4. The ICC-based data consistency verification method according to claim 1, wherein the calculation formula of the ICC intragroup correlation coefficient is as follows:

；

wherein the content of the first and second substances,

for the elements in the jth sub-block,

is the joint mean of the jth sub-block,

the j is the joint variance of the jth sub-block, j is the subscript of the sub-block, and n is the number of data in the sub-block.

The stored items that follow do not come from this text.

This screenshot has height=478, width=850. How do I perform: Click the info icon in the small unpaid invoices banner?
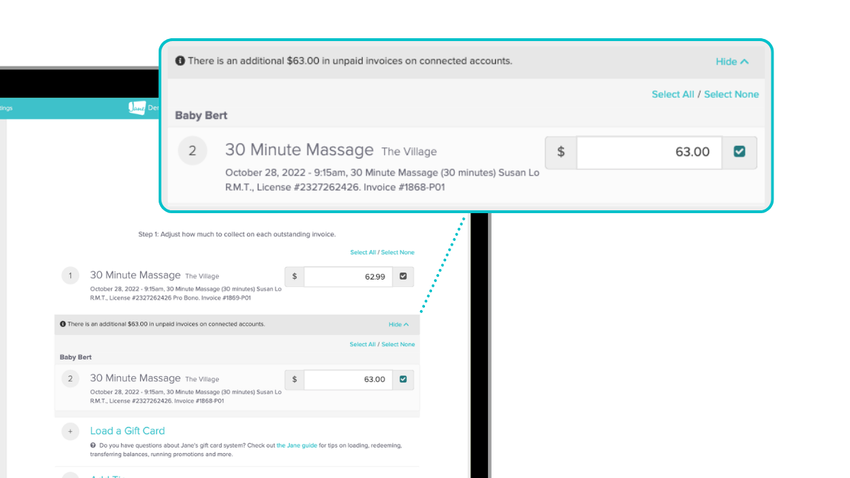[62, 325]
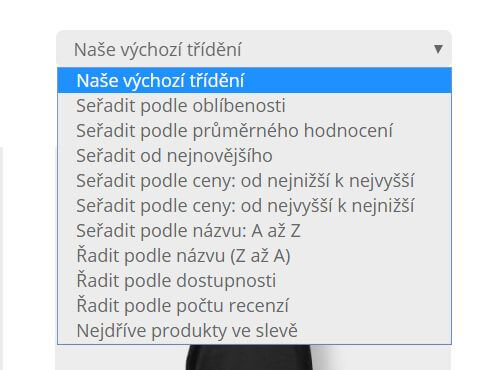Select 'Řadit podle názvu (Z až A)'
498x370 pixels.
point(254,256)
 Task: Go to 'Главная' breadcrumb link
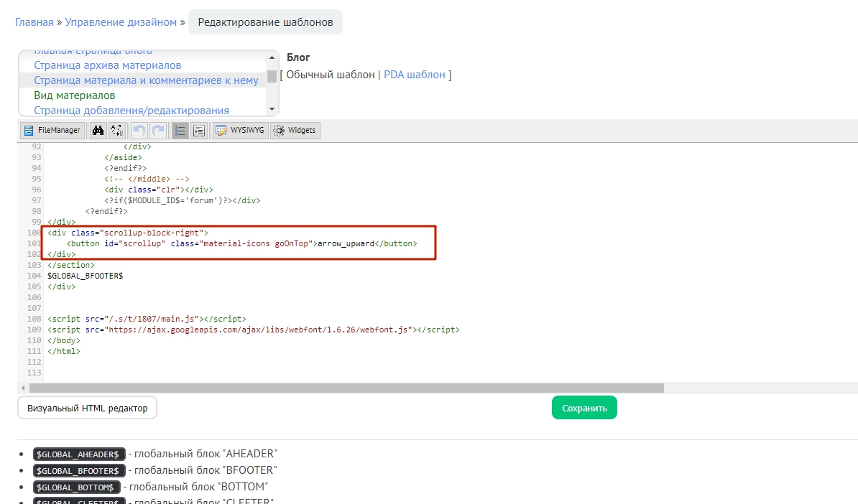point(34,22)
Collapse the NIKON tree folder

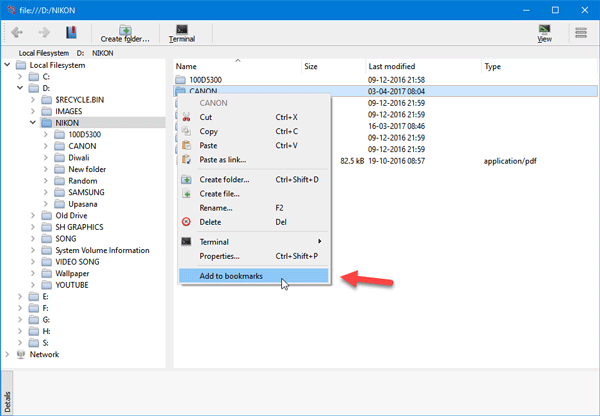tap(33, 123)
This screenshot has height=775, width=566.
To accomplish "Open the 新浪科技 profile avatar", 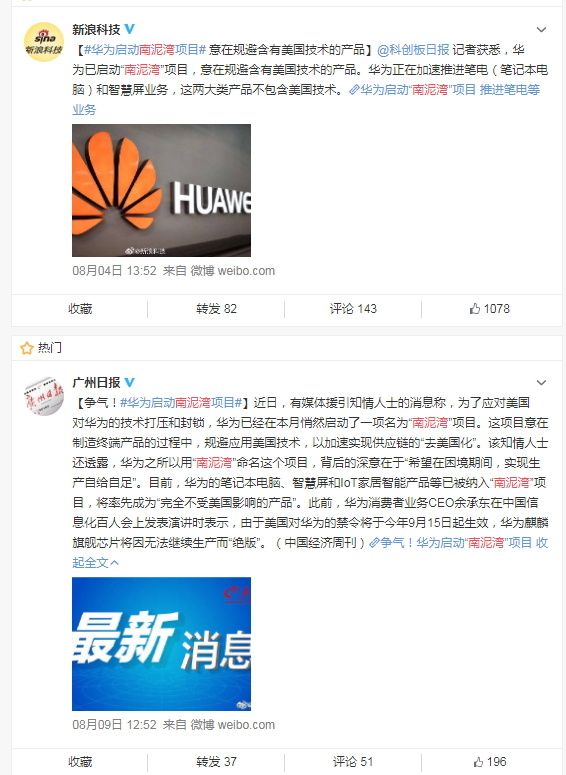I will coord(44,42).
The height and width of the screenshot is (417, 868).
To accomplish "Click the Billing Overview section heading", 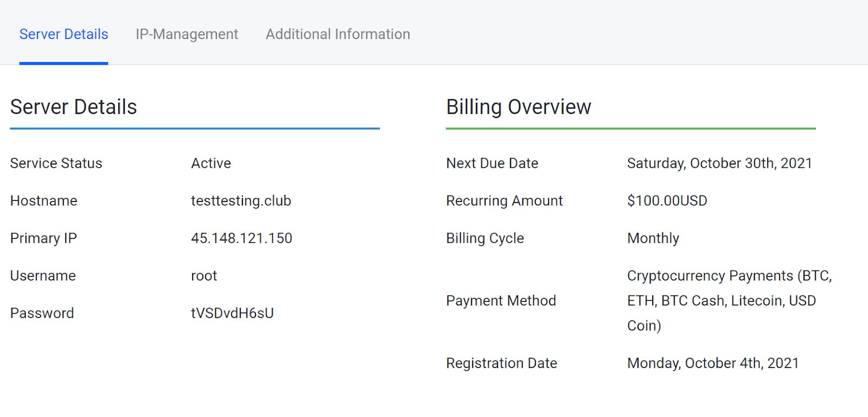I will coord(518,107).
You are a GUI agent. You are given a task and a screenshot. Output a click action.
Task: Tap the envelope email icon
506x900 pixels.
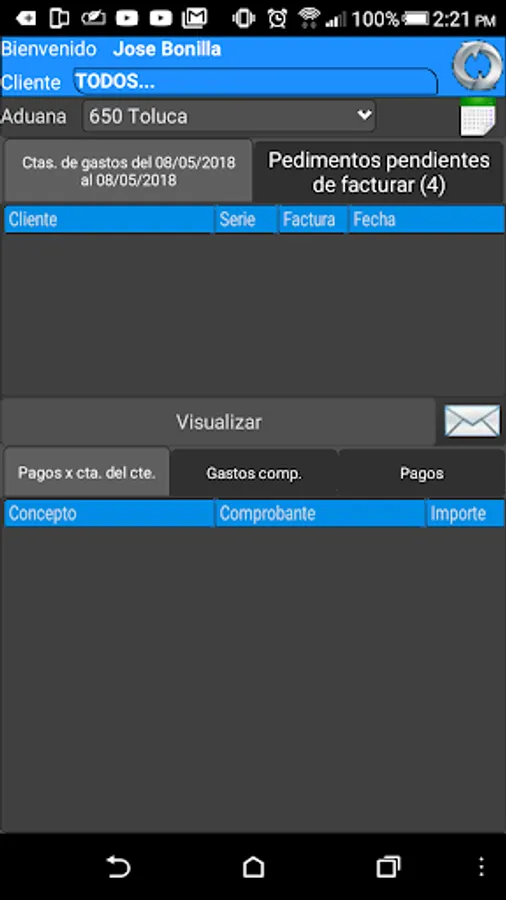pyautogui.click(x=472, y=421)
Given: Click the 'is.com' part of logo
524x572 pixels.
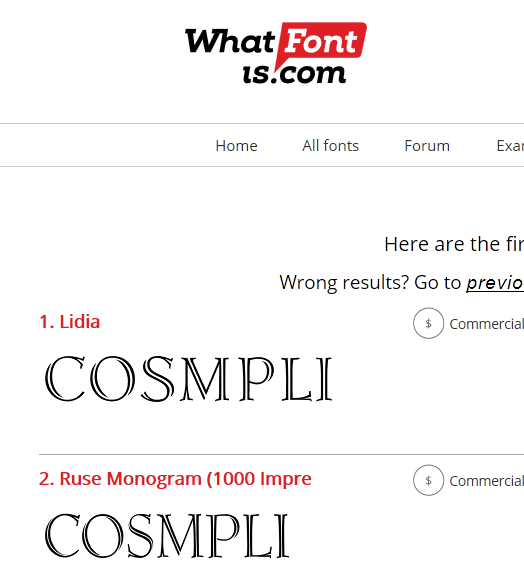Looking at the screenshot, I should click(294, 74).
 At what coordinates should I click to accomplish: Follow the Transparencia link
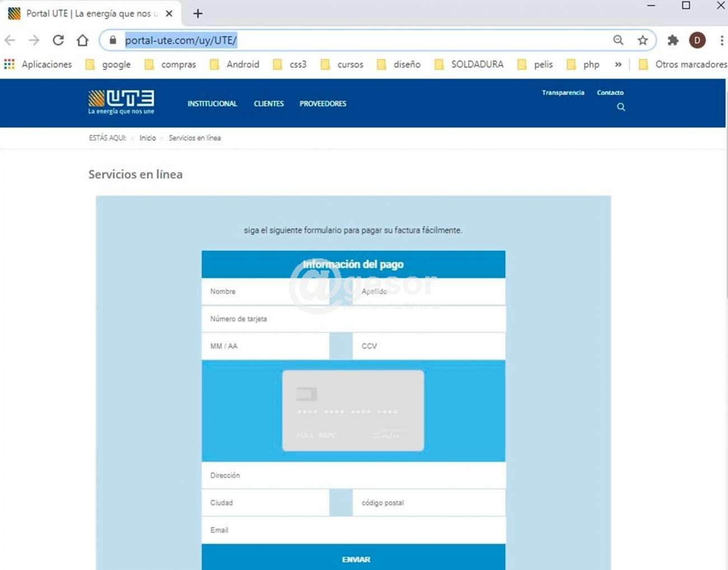[x=563, y=92]
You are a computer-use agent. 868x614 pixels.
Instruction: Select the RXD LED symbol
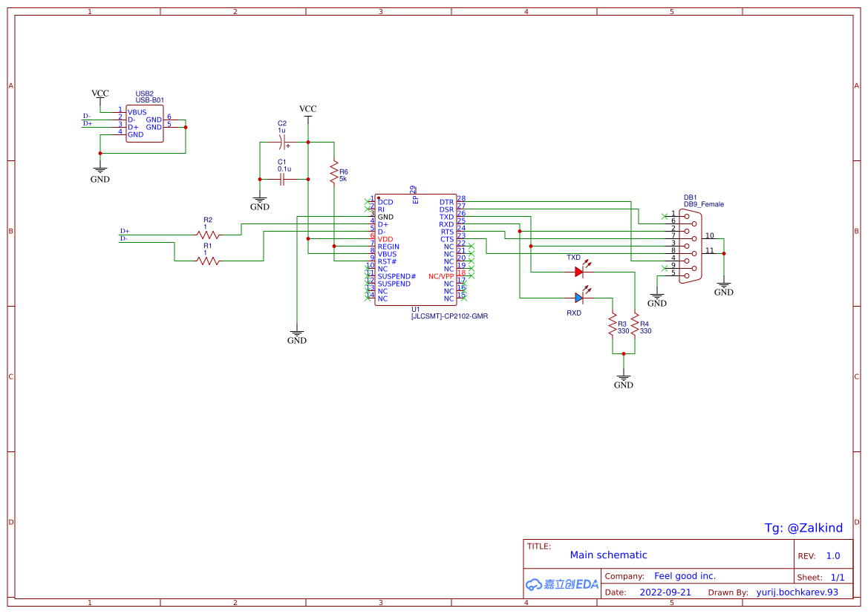[580, 297]
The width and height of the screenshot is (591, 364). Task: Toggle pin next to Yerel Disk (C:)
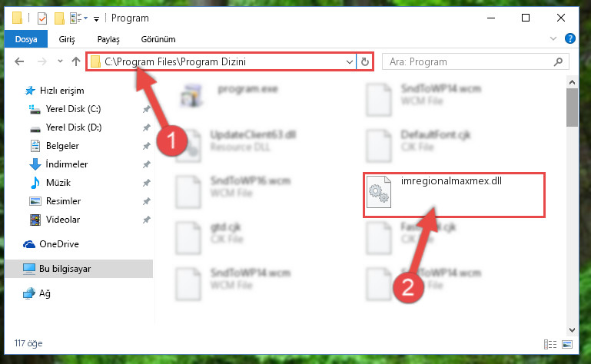pyautogui.click(x=146, y=109)
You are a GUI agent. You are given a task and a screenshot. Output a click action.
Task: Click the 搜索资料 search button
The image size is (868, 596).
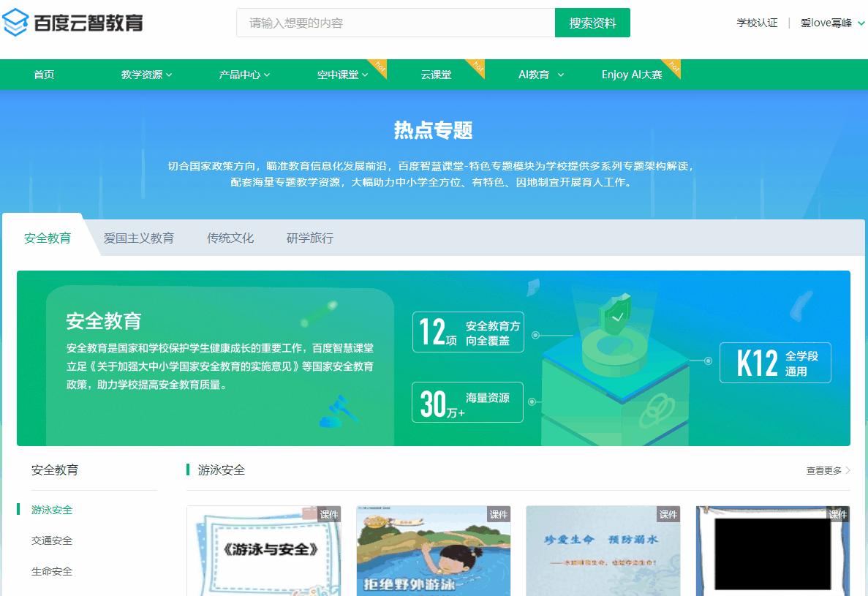tap(592, 23)
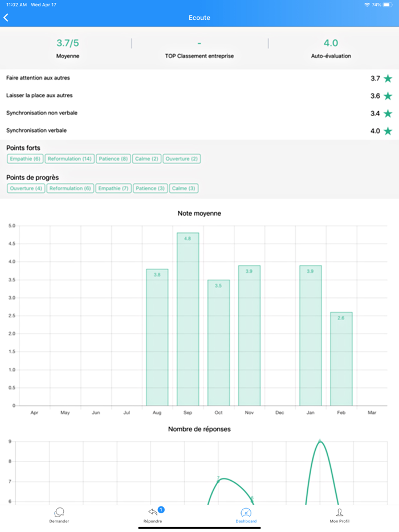This screenshot has height=532, width=399.
Task: Tap star next to Faire attention aux autres
Action: click(x=388, y=79)
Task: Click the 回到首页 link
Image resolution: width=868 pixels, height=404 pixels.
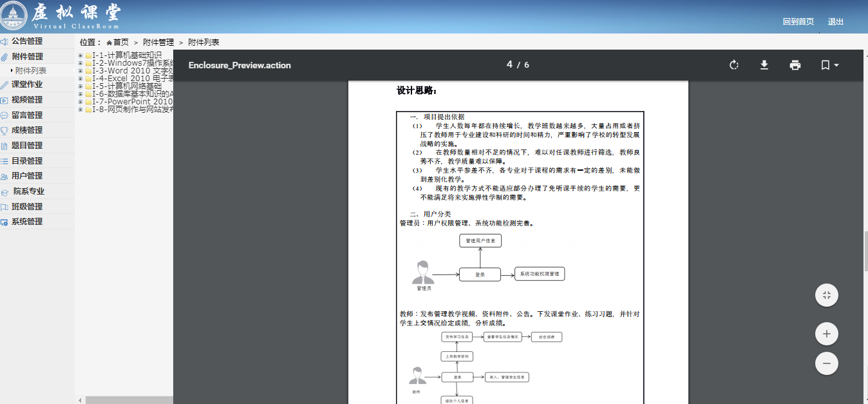Action: pyautogui.click(x=798, y=22)
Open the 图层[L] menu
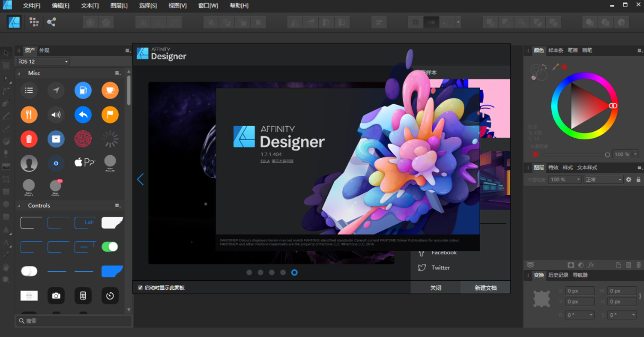 119,5
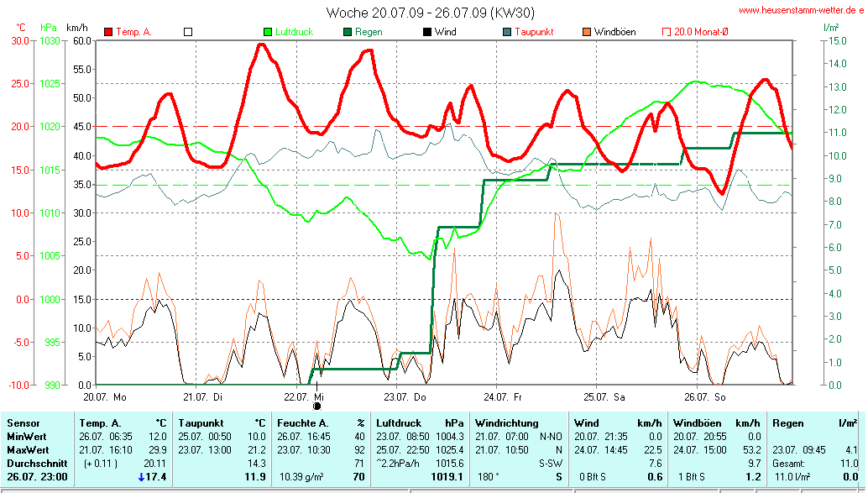The image size is (868, 493).
Task: Toggle the 20.0 Monat-Ø legend box
Action: point(667,32)
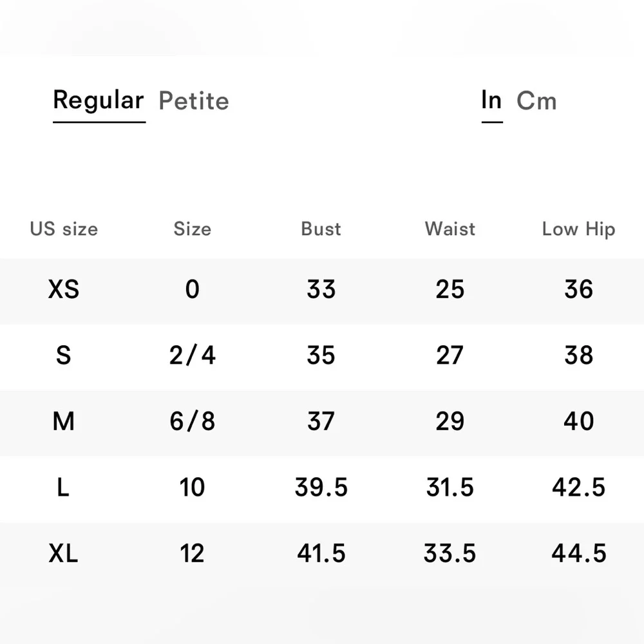Click the Low Hip column header
Image resolution: width=644 pixels, height=644 pixels.
pos(579,229)
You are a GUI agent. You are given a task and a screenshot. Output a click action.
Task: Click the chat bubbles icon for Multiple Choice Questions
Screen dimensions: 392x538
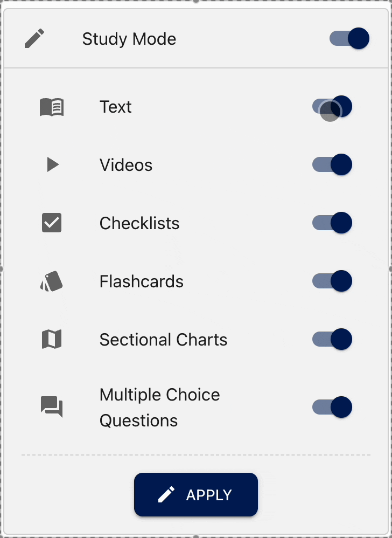tap(52, 407)
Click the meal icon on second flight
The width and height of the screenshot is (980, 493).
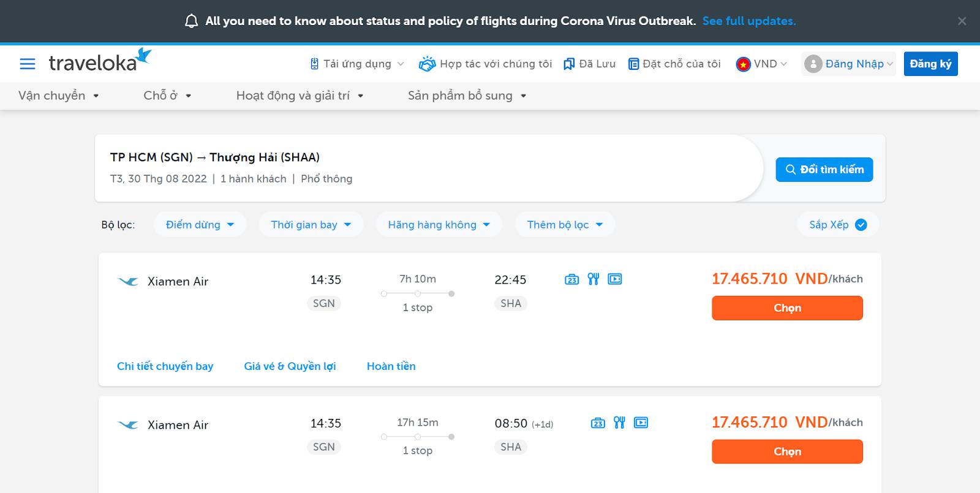(x=619, y=423)
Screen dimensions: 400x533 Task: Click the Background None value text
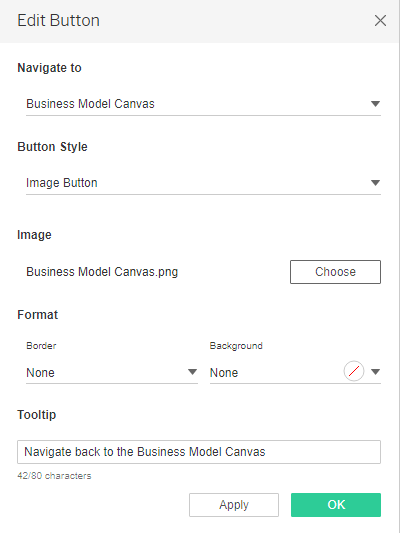click(x=224, y=373)
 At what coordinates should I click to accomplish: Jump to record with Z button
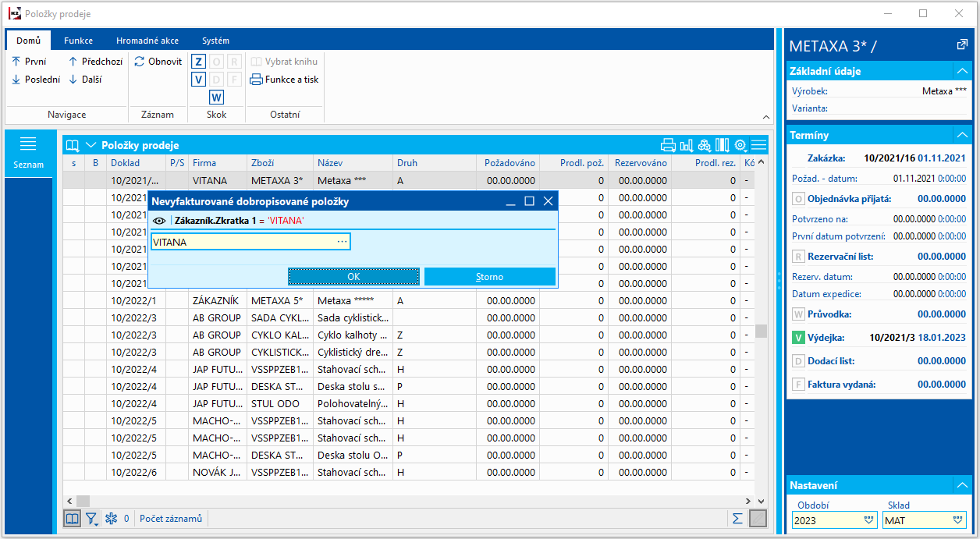[x=198, y=62]
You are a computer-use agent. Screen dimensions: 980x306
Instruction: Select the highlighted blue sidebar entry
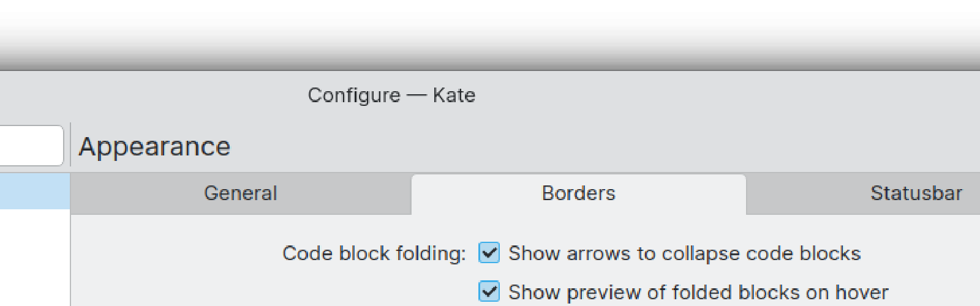click(x=34, y=191)
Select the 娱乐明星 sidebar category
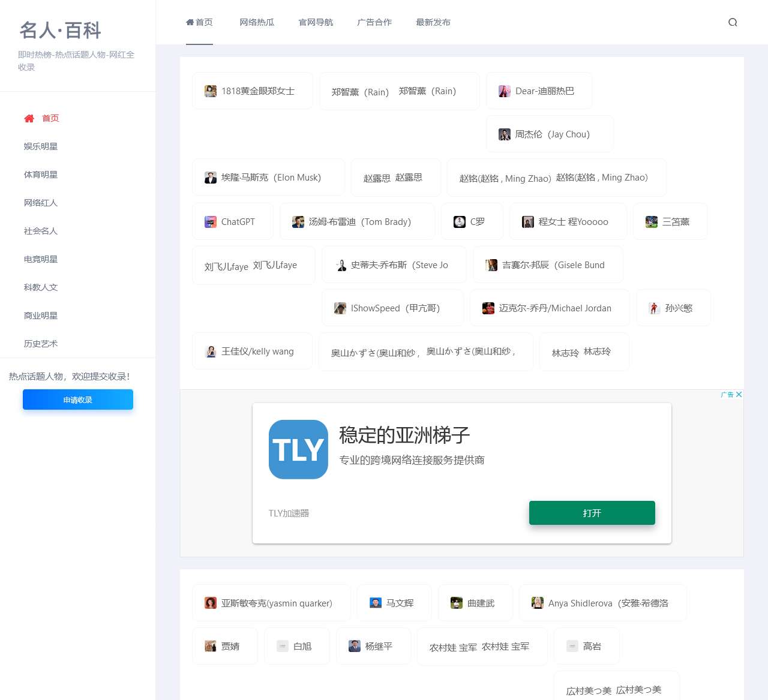768x700 pixels. tap(40, 146)
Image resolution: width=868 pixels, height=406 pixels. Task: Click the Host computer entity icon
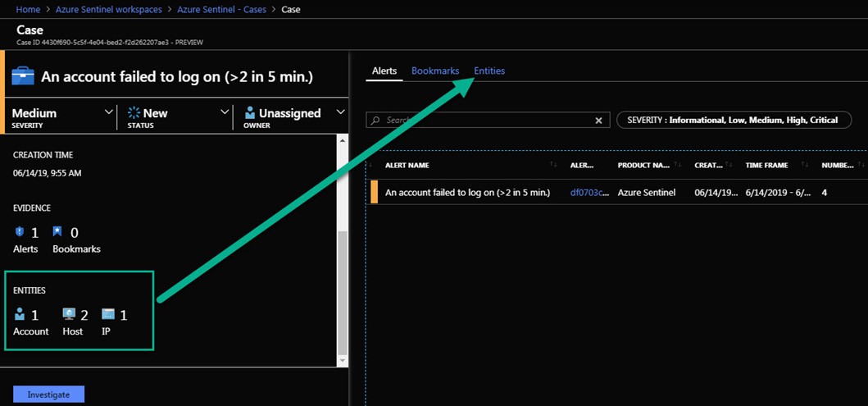69,314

5. An ICC-based data consistency verification system, said system comprising:

y is backup data or recovery data, and X is source data;

the classification module is used for synchronously carrying out K-means clustering on the backup data or the recovery data Y and the source data X and determining respective class number and a clustering center point;

the complete base selection module is used for calculating the dimension N of the classification result, selecting a support vector or a complete base, and linearly representing any backup data or recovery data and source data by the support vector or the complete base;

the correlation coefficient calculation module is used for calculating the correlation coefficient in the ICC group of each sub-block, if the coefficient is 1, the data are consistent, and the data consistency check is completed, and specifically, the correlation coefficient calculation module is as follows:

selecting representative sub-blocks as support vectors or complete bases under the data, if the selected support vectors or complete bases have higher dimensionality, processing by adopting a PCA (principal component analysis) dimensionality reduction method, and checking data consistency according to the selected sub-blocks and based on correlation coefficient check rules in the ICC set.

6. The ICC based data consistency verification system according to claim 5, wherein said class number and cluster center point are determined according to the following formula:

the sum of squared errors is clustered for the samples of X,

the sample clustering error sum of squares for Y; when the temperature is higher than the set temperature

And

when the minimum value is K, the number of the classes is,

is the cluster center point.

7. The ICC-based data consistency verification system according to claim 5, wherein said support vector or complete basis dimensionality is processed by PCA dimension reduction method when dimension reduction is required:

computing n-dimensional vectors

Covariance matrix C of (a):

8. The ICC-based data consistency check system according to claim 5, wherein the correlation coefficient in said ICC group is calculated as follows:

；

wherein the content of the first and second substances,

for the elements in the jth sub-block,

is the joint mean of the jth sub-block,

9. An ICC-based data consistency verification device, comprising:

a memory for storing a computer program;

a processor for executing the computer program to implement the ICC-based data consistency check method according to any one of claims 1 to 4.

10. A readable storage medium for storing a computer program, wherein the computer program, when executed by a processor, implements the ICC-based data consistency check method according to any one of claims 1-4.